MK Tolak Permohonan Gugat Rangkap Jabatan Wamen karena Pemohon Telah Meninggal Dunia

Permohonan pengujian Undang-Undang Kementerian Negara terkait rangkap jabatan wakil menteri (wamen) tidak diterima MK

mkri.id
Permohonan pengujian Undang-Undang Kementerian Negara terkait rangkap jabatan wakil menteri (wamen) tidak diterima Mahkamah Konstitusi (MK). 

TRIBUNNEWS.COM, JAKARTA - Permohonan pengujian Undang-Undang Kementerian Negara terkait rangkap jabatan wakil menteri (wamen) tidak diterima Mahkamah Konstitusi (MK).

Pasalnya, Direktur Eksekutif Indonesia Law & Democracy Studies (ILDES) Juhaidy Rizaldy Roringkon yang merupakan pemohon, telah meninggal dunia.

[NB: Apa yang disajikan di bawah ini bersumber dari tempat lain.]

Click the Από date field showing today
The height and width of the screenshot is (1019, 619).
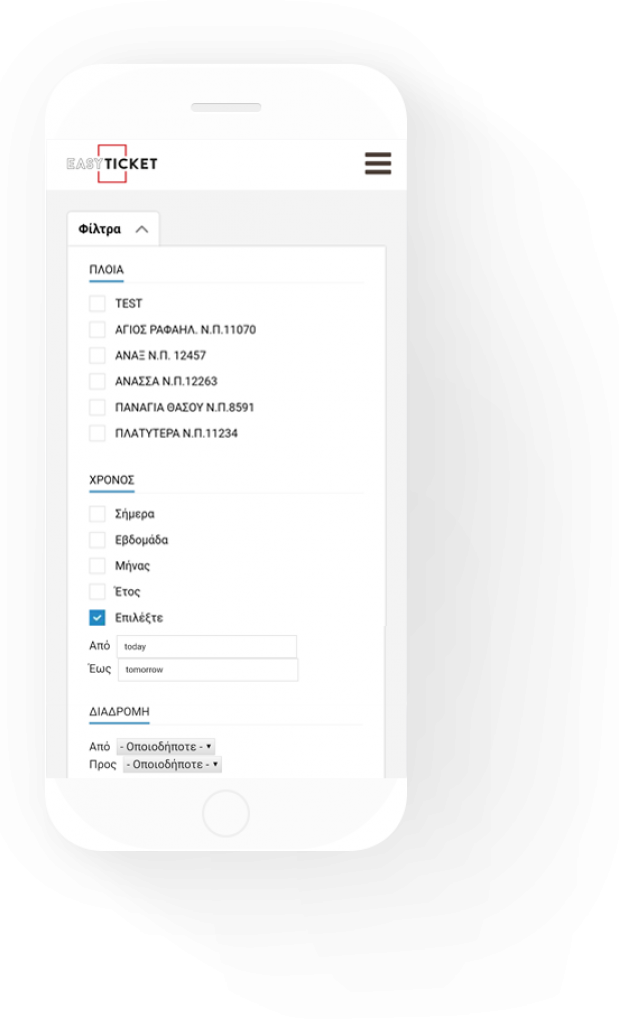pos(207,647)
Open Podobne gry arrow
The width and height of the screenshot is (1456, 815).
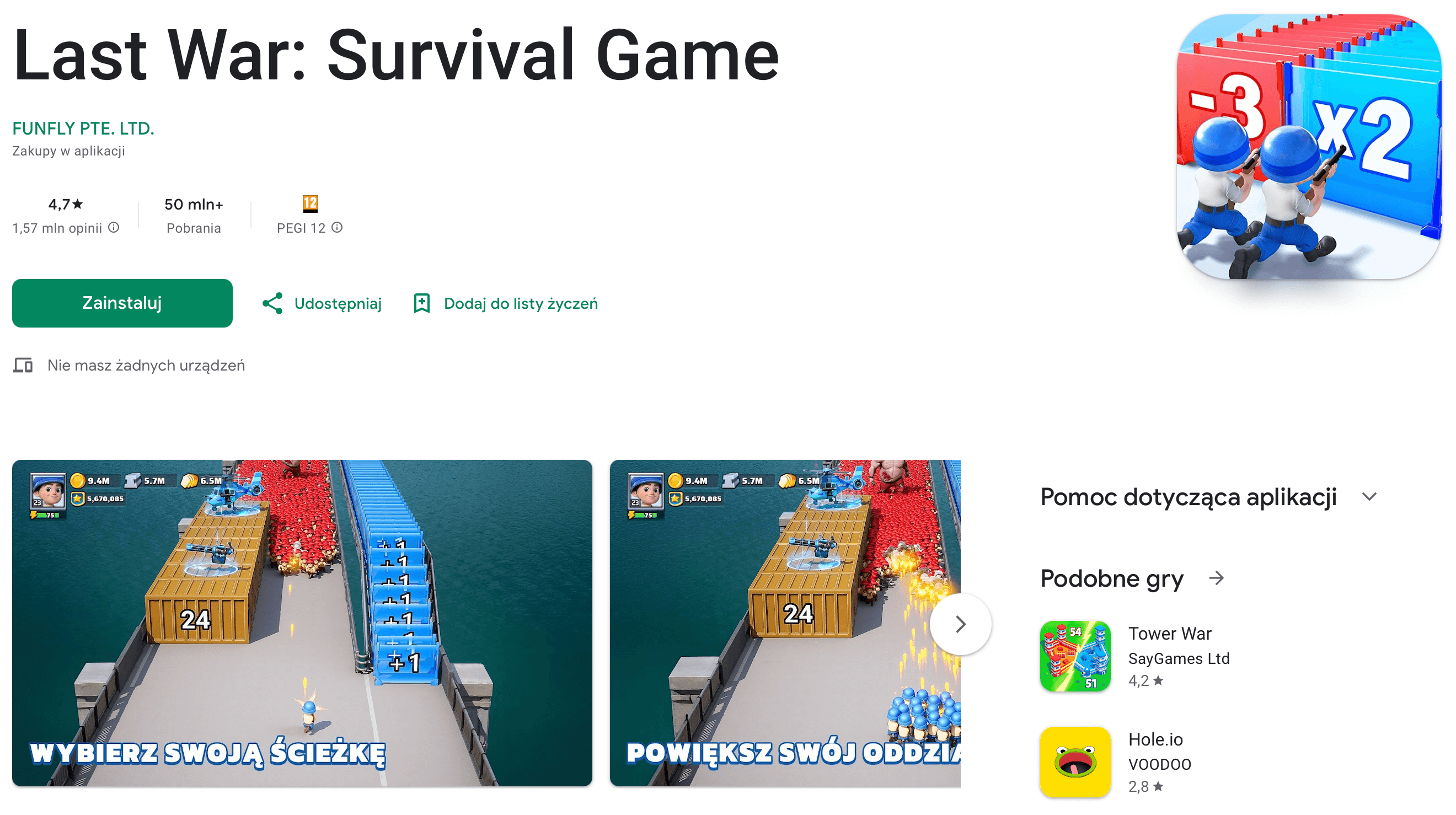click(x=1216, y=578)
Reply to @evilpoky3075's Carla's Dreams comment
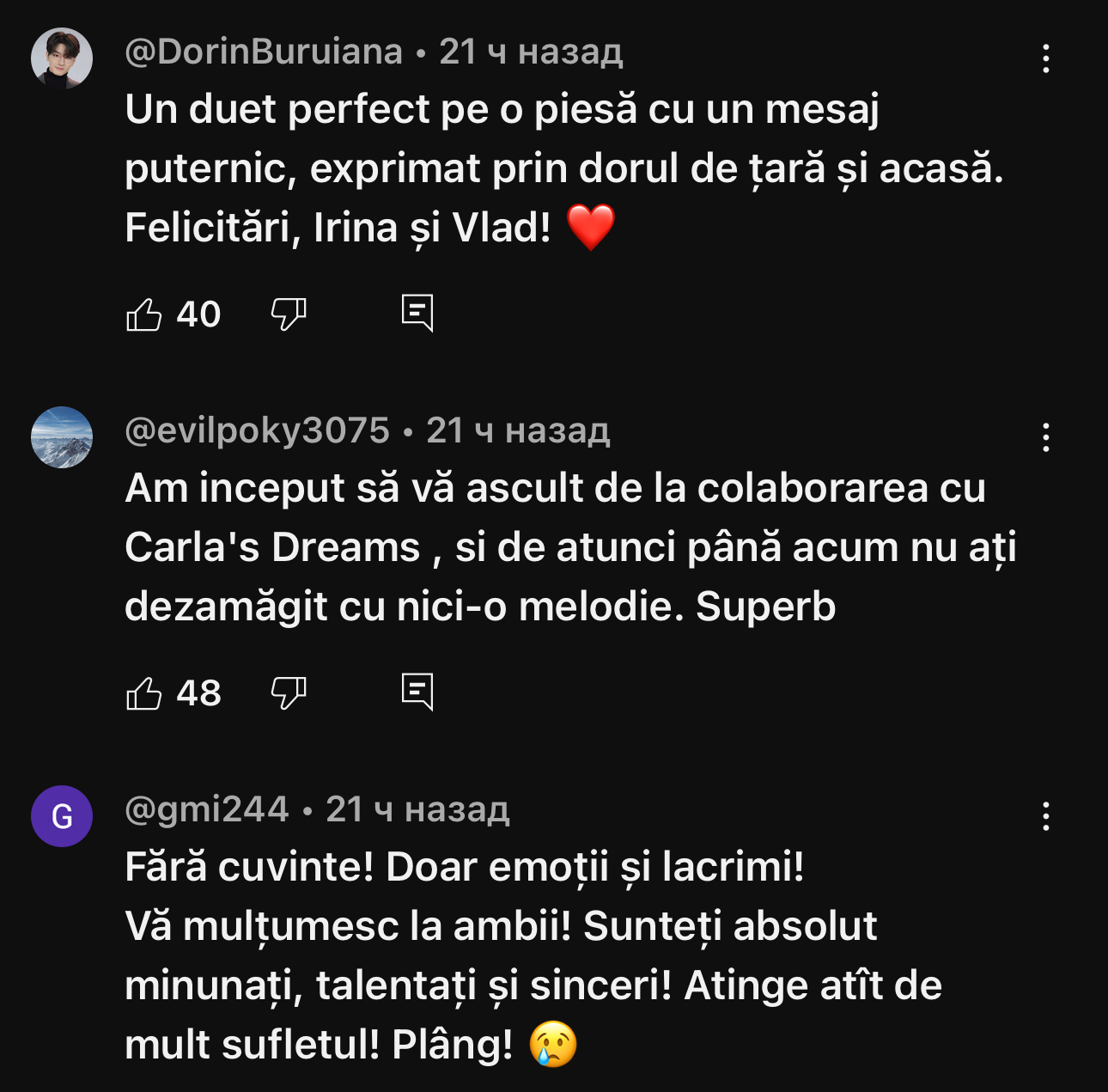 coord(417,692)
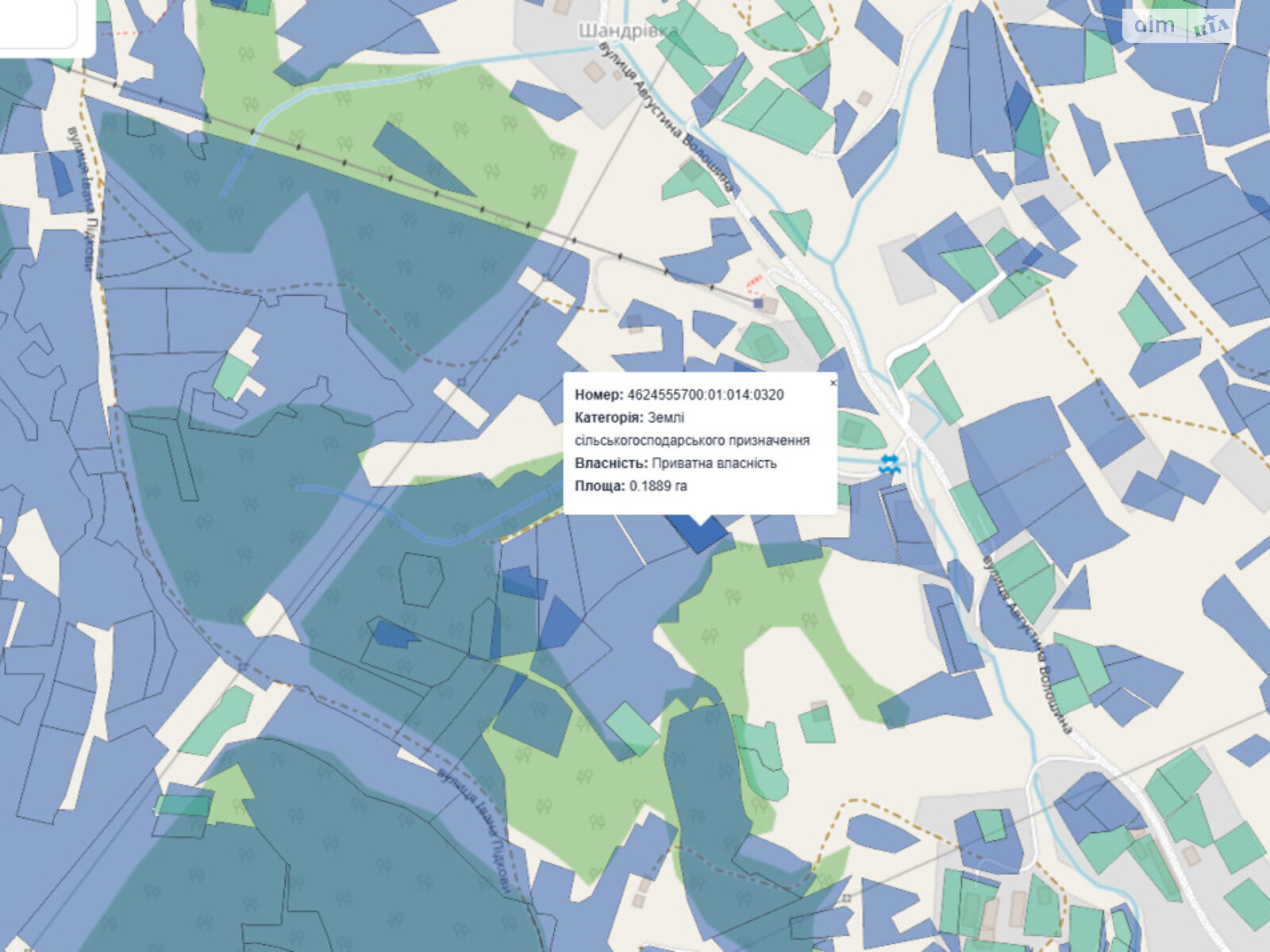Viewport: 1270px width, 952px height.
Task: Click the blue lift station square marker
Action: click(758, 302)
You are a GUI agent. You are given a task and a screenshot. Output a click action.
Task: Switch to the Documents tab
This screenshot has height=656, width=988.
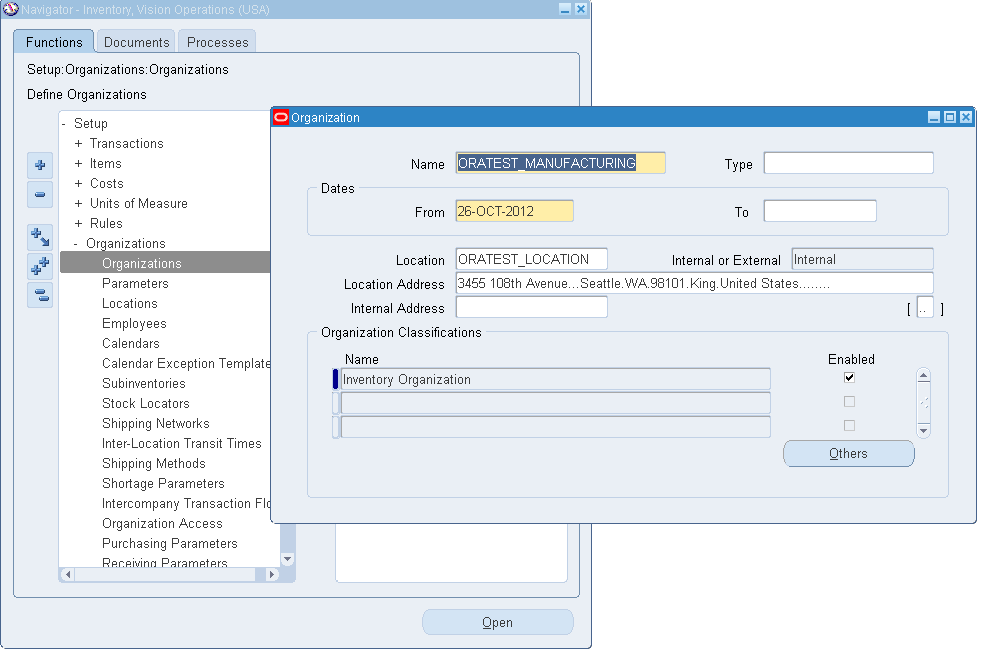tap(135, 42)
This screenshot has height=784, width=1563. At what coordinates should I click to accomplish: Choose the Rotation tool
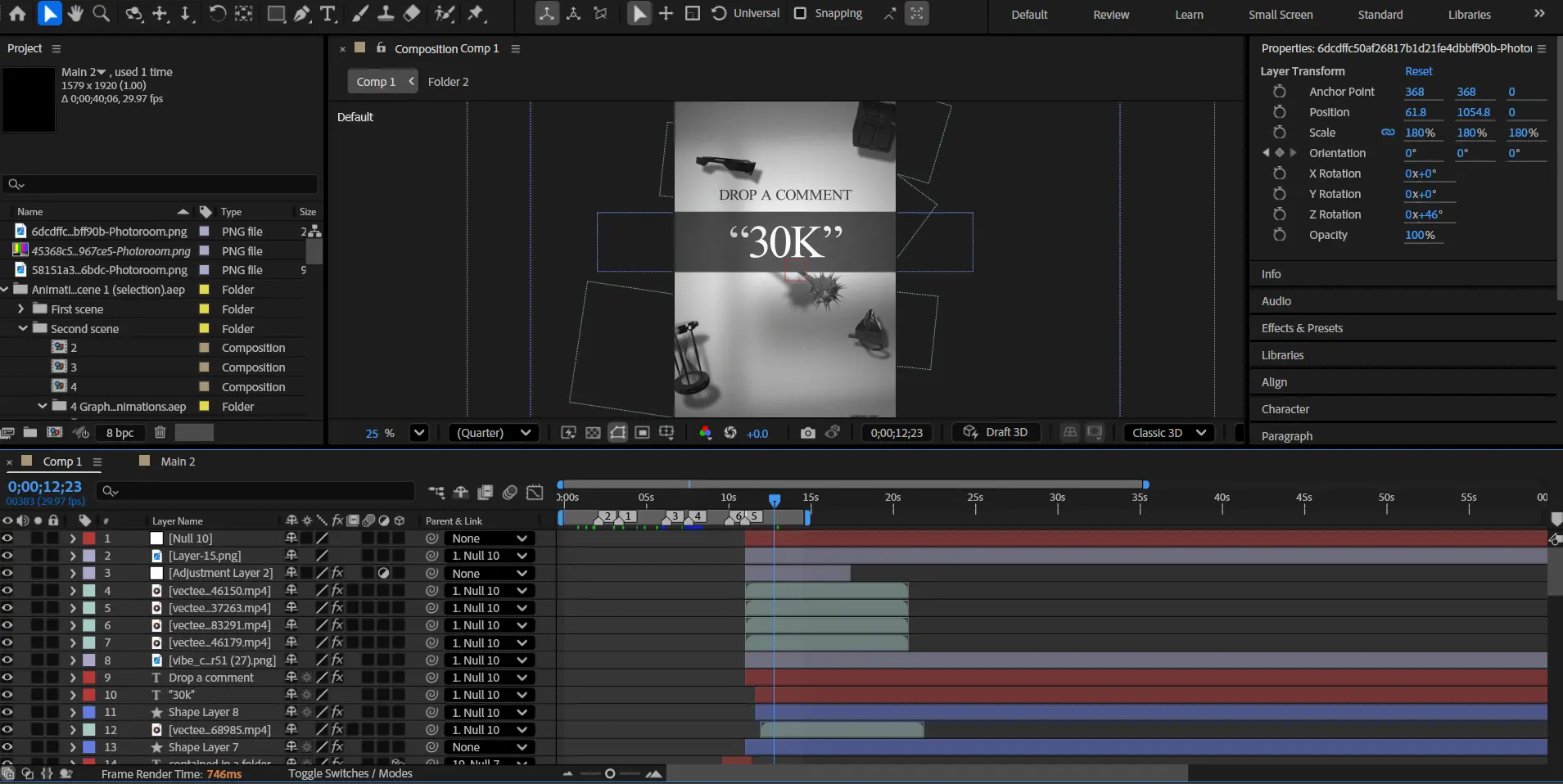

"Perkara Nomor 21 tahun 2025, berkenaan dengan kedudukan hukum para pemohon, Mahkamah mendapatkan bukti bahwa pemohon Juhaidy Rizaldy Roringkon telah meninggal dunia," kata hakim Saldi Isra dalam sidang di ruang sidang MK, Jakarta, Kamis (17/7/2025),

Oleh karena itu, menurut mahkamah, berkenaan dengan kedudukan hukum pemohon yang telah meninggal dunia tidak dapat dipertimbangkan lebih lanjut.

Sebab syarat anggapan kerugian hak konstitusional yang dimiliki oleh pemohon dalam permohonan pengujian undang-undang di MK harus relevan dan berkesinambungan dengan keberadaan pemohon.

"Mengingat syarat lain yang juga harus dipenuhi untuk dapat diberikan kedudukan hukum bagi pemohon adalah apabila permohonan dikabulkan maka anggapan kerugian hak konstitusional yang dialami oleh pemohon tidak lagi terjadi atau tidak akan terjadi," tegas Saldi.

Baca juga: Wartawan Jadi Saksi Uji Formil UU BUMN di MK, Sebut Proses Revisi Ngebut karena Terkait Danantara

Dengan demikian dikarenakan pemohon telah meninggal dunia, maka seluruh syarat anggapan kerugian yang didalilkan pemohon dalam menjelaskan kedudukan hukum yang bersifat kumulatif tidak terpenuhi oleh pemohon.

Sebelumnya, dalam perkara Nomor 21/PUU-XXIII/2025, Juhaidy menguji menguji konstitusionalitas Pasal 23 UU Kementerian Negara yang berbunyi:

“Menteri dilarang merangkap jabatan sebagai: a. pejabat negara lainnya sesuai dengan peraturan perundang-undangan; b. komisaris atau direksi pada perusahaan negara atau perusahaan swasta; atau c. pimpinan organisasi yang dibiayai dari Anggaran Pendapatan Belanja Negara dan/atau Anggaran Pendapatan Belanja Daerah”.

Menurut Pemohon, pasal tersebut bertentangan dengan Pasal 1 Ayat 3, Pasal 17, Pasal 27 Ayat (1), dan Pasal 28D Ayat (3) UUD NRI 1945.

Pemohon merasa dirugikan karena tidak adanya larangan bagi wakil menteri untuk merangkap jabatan.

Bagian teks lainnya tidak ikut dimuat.